Re: [PATCH] leak tests: add an interface to the LSAN_OPTIONS "suppressions"

Ævar Arnfjörð Bjarmason <avarab@xxxxxxxxx> · Wed, 27 Oct 2021 22:57:52 +0200

On Wed, Oct 27 2021, Jeff King wrote:

> On Wed, Oct 27, 2021 at 10:04:17AM +0200, Ævar Arnfjörð Bjarmason wrote:
>
>> >   - it keeps the annotations near the code. Yes, that creates conflicts
>> >     when the code is changed (or the leak is actually fixed), but that's
>> >     a feature. It keeps them from going stale.
>> 
>> I fully agree with you in general for "good" uses of UNLEAK(). E.g. consider:
>> 
>>     struct strbuf buf = xmalloc(...);
>>     [...]
>>     UNLEAK(buf);
>> 
>> If I was fixing leaks in that sort of code what I pointed out downthread
>> in [1] wouldn't apply.
>
> I'm OK with such a use of UNLEAK(), though of course you could probably
> just free the buffer in that instance.
>
> But...
>
>> So to clarify, I'm not asking in [1] that UNLEAK() not be used at all
>> while we have in-flight leak fixes. I.e. I'd run into a textual
>> conflict, but that would be trivial to resolve, and obvious what the
>> semantic & textual conflict was.
>> 
>> Rather, it's not marking specific leaks, but UNLEAK() on a container
>> struct that's problematic.
>
> ...that's the whole point of UNLEAK(), IMHO. You know that the container
> struct is leaked, but you don't care because the program is about to
> exit, or there's no easy way to avoid the leak.
>
> So it's not the "container" element, but rather it can be a problem if
> people annotate too broadly (you will miss some leaks). In the case of
> rev_info, there is no way to _not_ leak right now, because it has no
> cleanup function.

It doesn't have one, but there are uses of setup_revisions() and
rev_info usage that don't leak, as that builtin/rev-list.c case shows.

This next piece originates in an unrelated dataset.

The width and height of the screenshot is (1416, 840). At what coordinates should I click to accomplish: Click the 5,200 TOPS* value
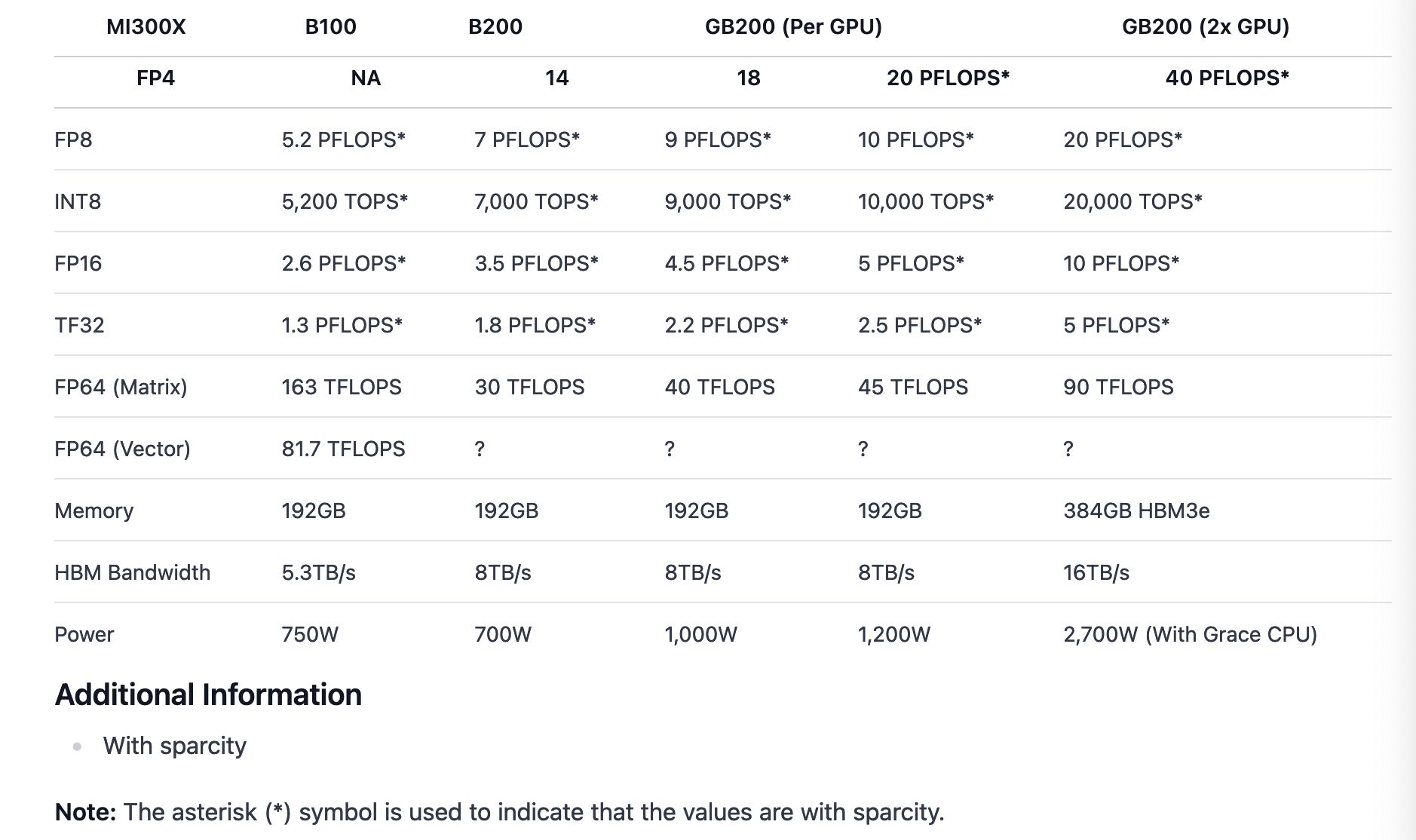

I mean, in that case it's not doing much of anything, but at least we
test that setup_revisions() itself doesn't leak right now, but wouldn't
with UNLEAK().

> In the long run we should probably add one.

After the current in-flight patches I've got making diff_free() a bit
more useful, and then a revisions_release() that'll handle most cases,
which gets us started on mass-marking the tests as leak free.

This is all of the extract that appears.